Soap molecule could help make alternative LED tech commercially viable

LEDs made from perovskite, a titanium and calcium crystal, are a potential alternative to silicon-based ones, but until now haven't been able to match them for stability and efficiency

By Alex Wilkins

8 August 2022

LED panel

LEDs are normally made from silicon

Shutterstock/Ash Pollard

Adding a molecule normally used in detergent to an infrared LED could make devices that are easier to manufacture, require less energy and display richer colours than existing ones.

Solar cells and LEDs made from perovskite, a titanium and calcium crystal, have long held promise as being more efficient and easier to produce than commonly used silicon-based devices, but making them both stable and efficient enough to rival silicon’s commercial success has proved difficult.

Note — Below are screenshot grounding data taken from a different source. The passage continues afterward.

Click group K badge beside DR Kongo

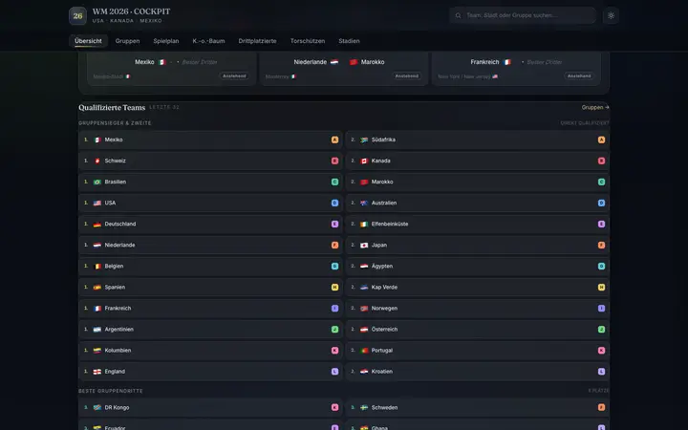pos(334,408)
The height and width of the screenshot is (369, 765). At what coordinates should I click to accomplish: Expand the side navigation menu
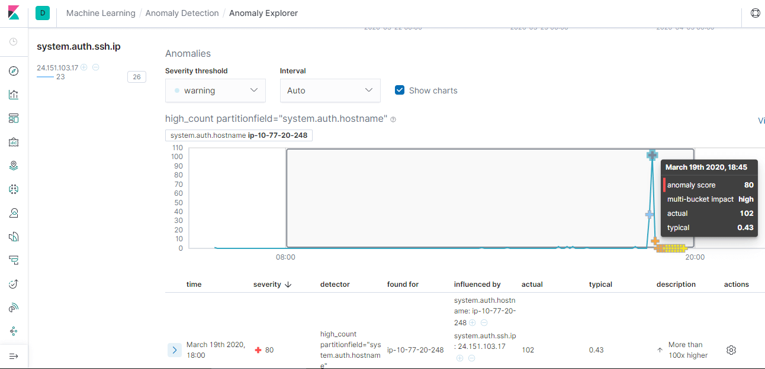14,356
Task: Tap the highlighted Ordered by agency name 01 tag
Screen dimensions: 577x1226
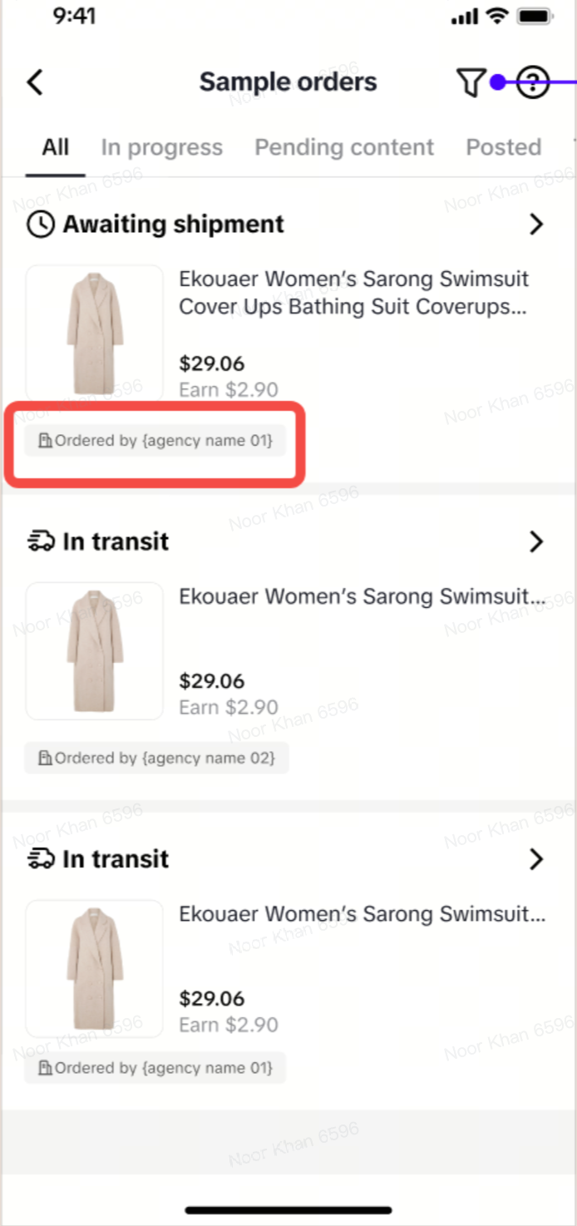Action: click(x=155, y=441)
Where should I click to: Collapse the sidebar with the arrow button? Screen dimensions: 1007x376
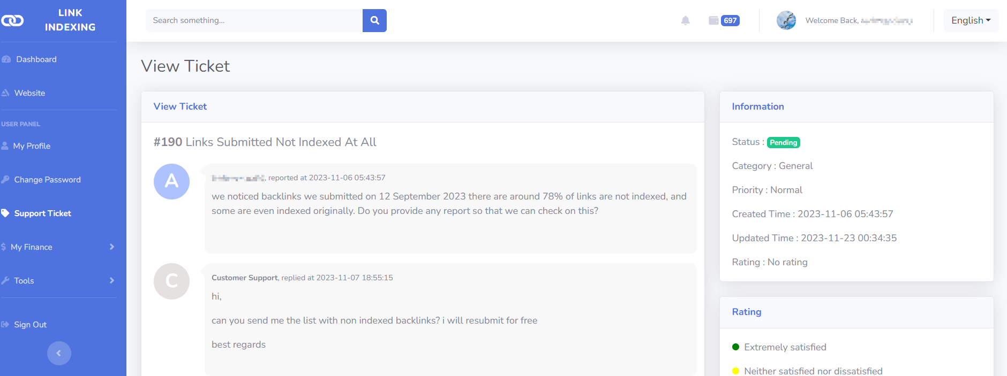tap(59, 353)
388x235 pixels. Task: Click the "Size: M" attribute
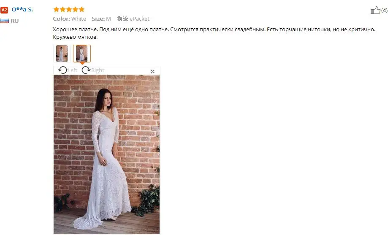pyautogui.click(x=101, y=19)
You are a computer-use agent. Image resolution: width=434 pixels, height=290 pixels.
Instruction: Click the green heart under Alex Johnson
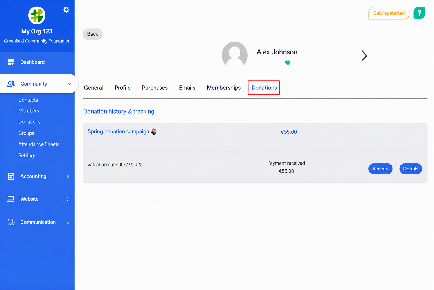[288, 63]
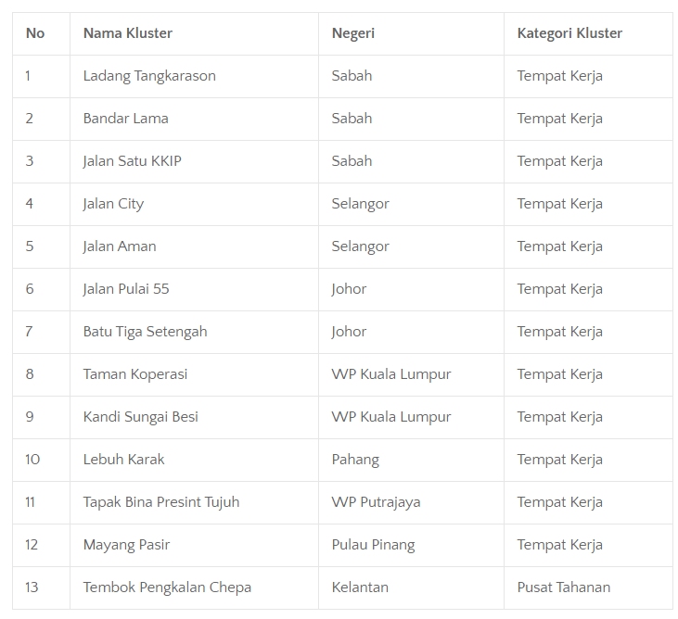Screen dimensions: 678x619
Task: Click the "Kategori Kluster" column header
Action: click(x=569, y=33)
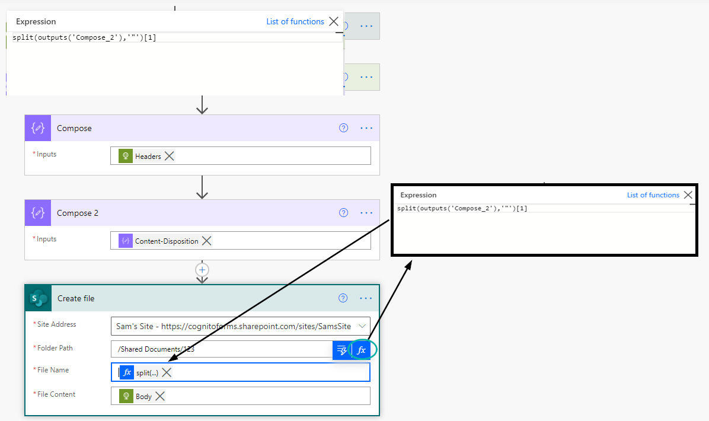Click the Folder Path input field
Image resolution: width=709 pixels, height=421 pixels.
pyautogui.click(x=222, y=349)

Now, Dawei Di at Zhejiang University in China and his colleagues have developed an infrared perovskite LED device that lasts for more than 10,000 hours, similar to typical silicon LEDs, while also matching on efficiency. The next best perovskite LEDs had only lasted for a few hundred hours before becoming unstable.

“Before we saw our LEDs operating for months without degrading, I personally thought it was impossible,” says Di. “But now we think OK, near-infrared perovskite LEDs can last for a very long time.”

The key to this improved stability, says Di, is the introduction of a molecule called sulfobetaine 10 (SFB10), which is typically used as a detergent. The molecule attracts positive and negative ions that would normally move freely around in the perovskite crystal structure and compromise its stability. But with SFB10, the ions are prevented from moving.

“If we don’t use this dipolar molecular stabiliser, the ions can move and the structure of the perovskite can change… eventually it will decompose into, for example, lead iodide and other organic compounds, which are completely useless for light emission,” says Di.

While infrared LEDs aren’t suitable for ordinary lighting, it should be possible to apply the same techniques to produce visible light LEDs. “There shouldn’t be any problem in principle for us to achieve similar stability results for the green, and for the red,” says Di, though blue light may prove more difficult.

The efficiency and stability results from this new perovskite cell are very impressive, says Kyle Frohna at the University of Cambridge. “I think this sort of approach should be immediately tried in some visible LEDs because it’s very promising,” he says.